Task-conditioned probing of instruction-tuned multimodal LLMs: Region-specific brain alignment patterns under naturalistic stimuli
Pith reviewed 2026-05-21 23:58 UTC · model grok-4.3
The pith
Instruction-tuned multimodal LLMs produce task-specific representations that align more strongly with brain activity than other models during naturalistic movie watching.

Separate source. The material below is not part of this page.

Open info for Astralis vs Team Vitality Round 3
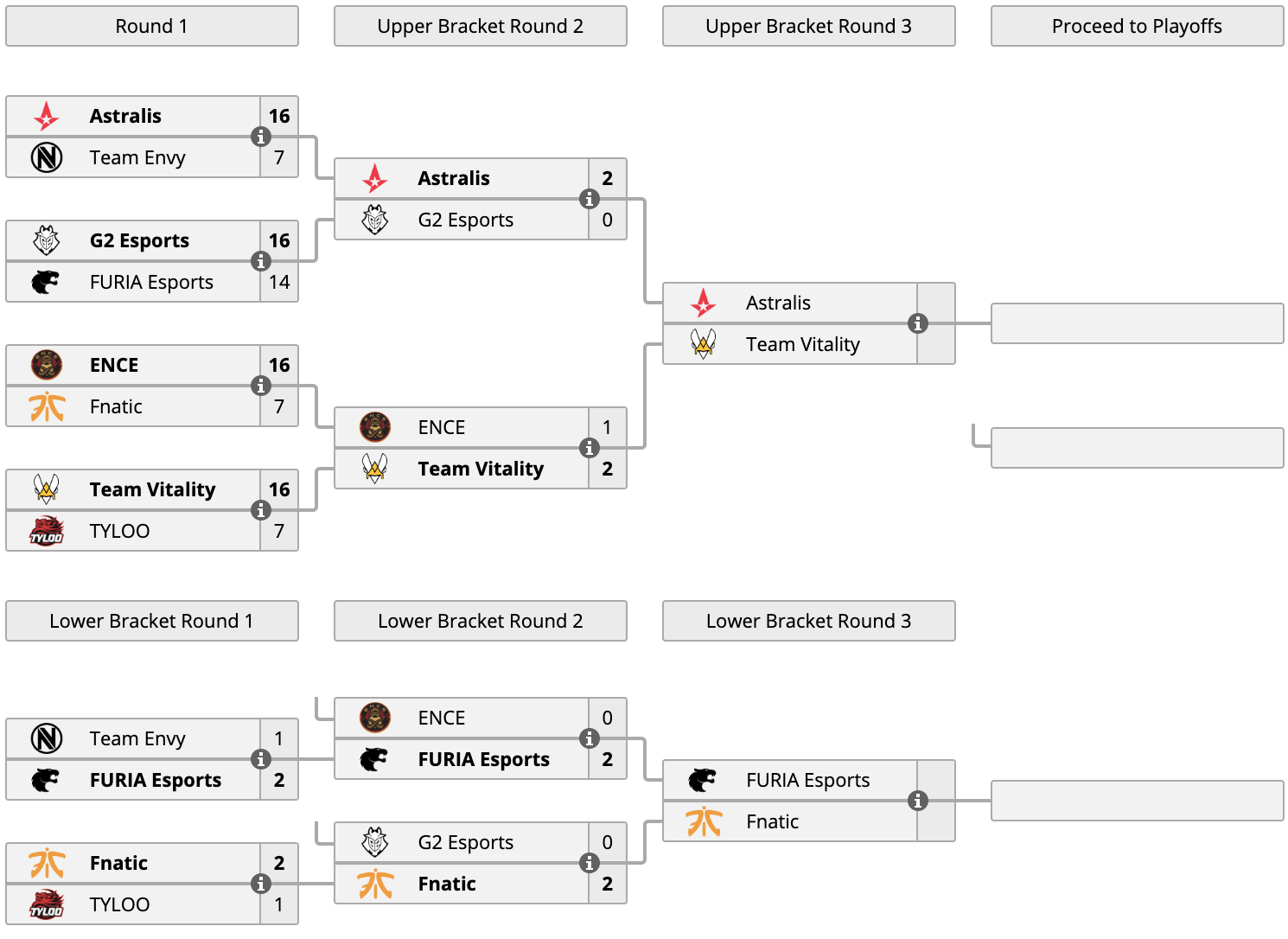The image size is (1288, 939). click(917, 323)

A machine-rendered reading of the paper's core claim, the machinery that carries it, and where it could break.
Core claim
The authors demonstrate that instruction-tuned video MLLMs, when using instruction-specific embeddings across 13 video task instructions, achieve higher prediction accuracy for fMRI responses recorded during naturalistic movie watching compared to ICL multimodal models by approximately 9%, non-instruction-tuned multimodal models by 15%, and unimodal baselines by 20%. They observe that these models generate distinct task-specific representations that vary across brain regions, with IT models showing weak coupling to instruction-text semantics unlike ICL models which show strong semantic organization.
What carries the argument
Instruction-specific embeddings from instruction-tuned MLLMs under task-conditioned probing to predict voxel-wise fMRI responses.
If this is right
- Task-conditioned subspaces in IT models associate with higher brain alignment.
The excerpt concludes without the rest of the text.